Figure 1.

Many disease-causing mutants of MKKS are rapidly degraded and prone to aggregation. (A) HEK293 cells were transiently transfected with 0.3 μg of FLAG-tagged wild-type or mutant MKKS expression vectors. Cell lysates were fractionated by centrifugation (15,000 × g; 15 min), and the resulting supernatant (S) and pellet (P) fractions were analyzed by Western blot analysis. Mutants clearly expressing lower levels than wild-type MKKS are boxed with a solid line. NS, nonspecific band. (B) FLAG-tagged MKKS proteins were transiently expressed in HEK293 cells as described in A (top). Alternatively, HEK293 cells stably expressing wild-type or mutant MKKS were produced (bottom).
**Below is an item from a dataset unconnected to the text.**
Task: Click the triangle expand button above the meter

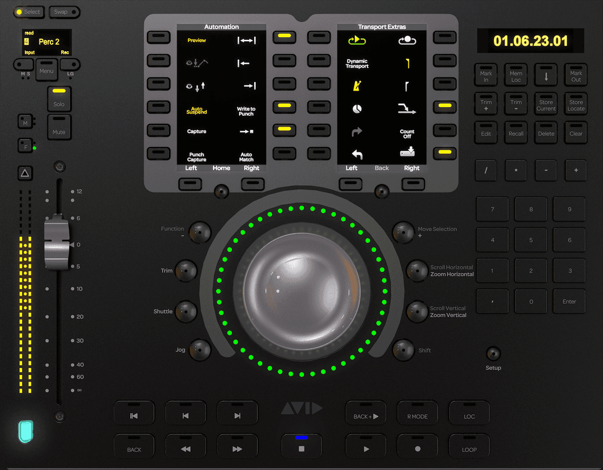Action: [25, 173]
Cells were radiolabeled for 30 min and chased for 3 and 6 h, and cell lysates were analyzed by immunoprecipitation. (C) The radioactivity of the FLAG-MKKS bands (mean and SD) was determined from three transient expression experiments. (D) HEK293 cells were transiently transfected with 0.5 μg of FLAG-tagged wild-type or mutant MKKS expression vectors and analyzed as described in A. Mutants showing greatly enhanced insolubility (P/S ratio equal to or lager than 1.0) are boxed with a dotted line. (E) Classification of disease-causing MKKS mutants according to their enhanced degradation and insolubility characteristics. The upward arrows denote enhanced characteristics relative to the wild-type protein. Mutants failing to localize to the centrosome are underlined (Figure 3). Mutants exhibiting increased insolubility in the presence of MG-132 (Figure 4B) are indicated by asterisks.